Gladys Stone Wright and Al G. Wright lived in West Lafayette, Indiana. She died on October 29, 2025, at the age of 100.

==Career==
Wright was a high school band director at a time when that was considered an unusual job for a woman, and many school administrators were against hiring a woman for the position. She was the second woman to become a member of the American School Band Directors Association, which included 450 men. In Oregon, Wright conducted the band at Elmira Union High School for five years. During her final year at Elmira Union, the high school's band went to the Northwest Music Educators Conference. Wright said of the conference, "It was the only time they had had a woman director, and the clinic session was packed by male directors just to see what a woman could do." The male band directors applauded the performance.

She founded the Women Band Directors National Association, was a part of the North American Congress of Bands, and served as a member of various band-related organizations. Wright was the first woman to be a guest conductor with the United States Navy Band and the Goldman Band. Her school bands received "superior" ratings for 22 consecutive years. She was also a composer, author, music judge, and clinician. She has written for national magazines, and composed "The Big Bowl March" and "Trumpets and Tabards".

In 2024 and 2025, the University of Maryland Libraries' Michelle Smith Performing Arts Library hosted the exhibit, "Gladys Stone Wright: Promoting Women on the Band Podium," to celebrate the arrival of her personal papers at UMD's Special Collections in Performing Arts (SCPA).

==Awards==
In 1969, Wright received a citation of excellence from the National Band Association.

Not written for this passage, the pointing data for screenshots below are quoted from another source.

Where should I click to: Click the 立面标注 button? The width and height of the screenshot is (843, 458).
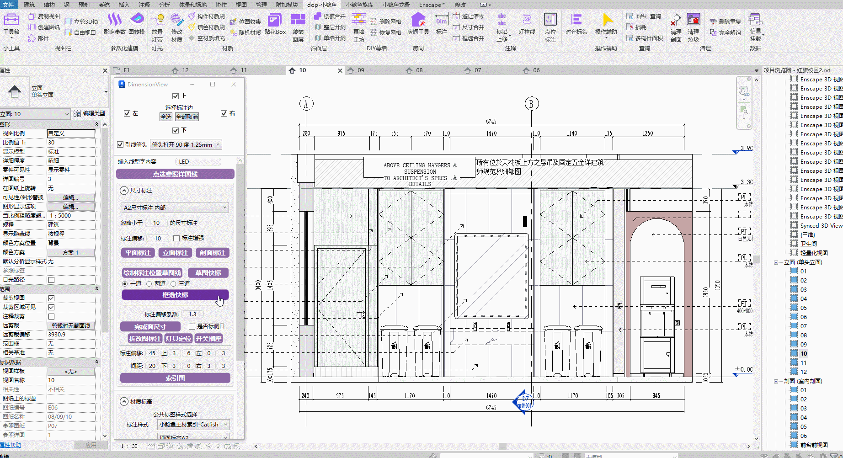(x=176, y=253)
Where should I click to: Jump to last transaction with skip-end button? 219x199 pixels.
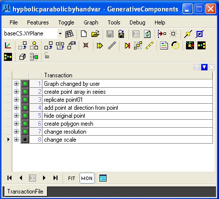coord(56,178)
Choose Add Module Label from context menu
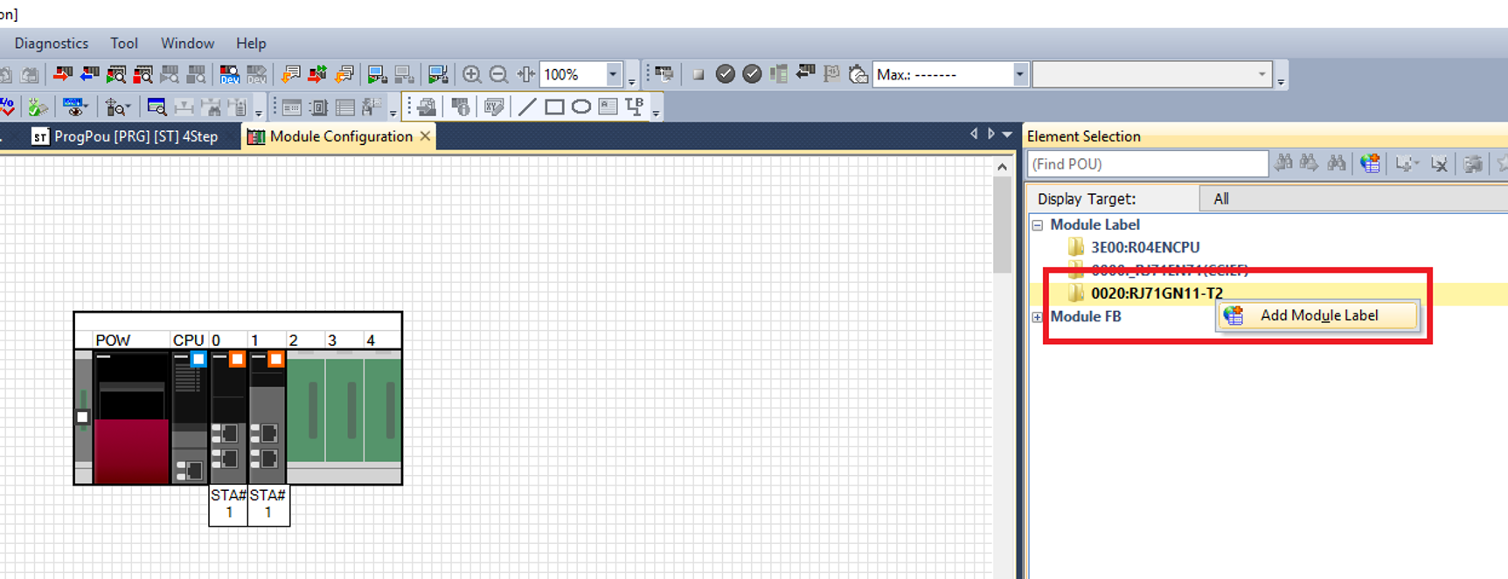Image resolution: width=1508 pixels, height=579 pixels. pos(1318,315)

Wright won the Tau Beta Sigma "National Award for Service to Music" at the University of Michigan in 1971. The award "recognizes the contributions made by distinguished female conductors, composers, educators, administrators, artists, and clinicians" who have helped promote bands as a "musical art form". In 1999, Wright was the first woman to be elected to the National Hall of Fame of Distinguished Band Conductors. The day before her February 6 induction ceremony, she was the honored guest conductor of the Troy State University Symphony Band. The Gladys Stone Wright Scholarship is awarded by the Women Band Directors International to women who intend to have a career as a band director.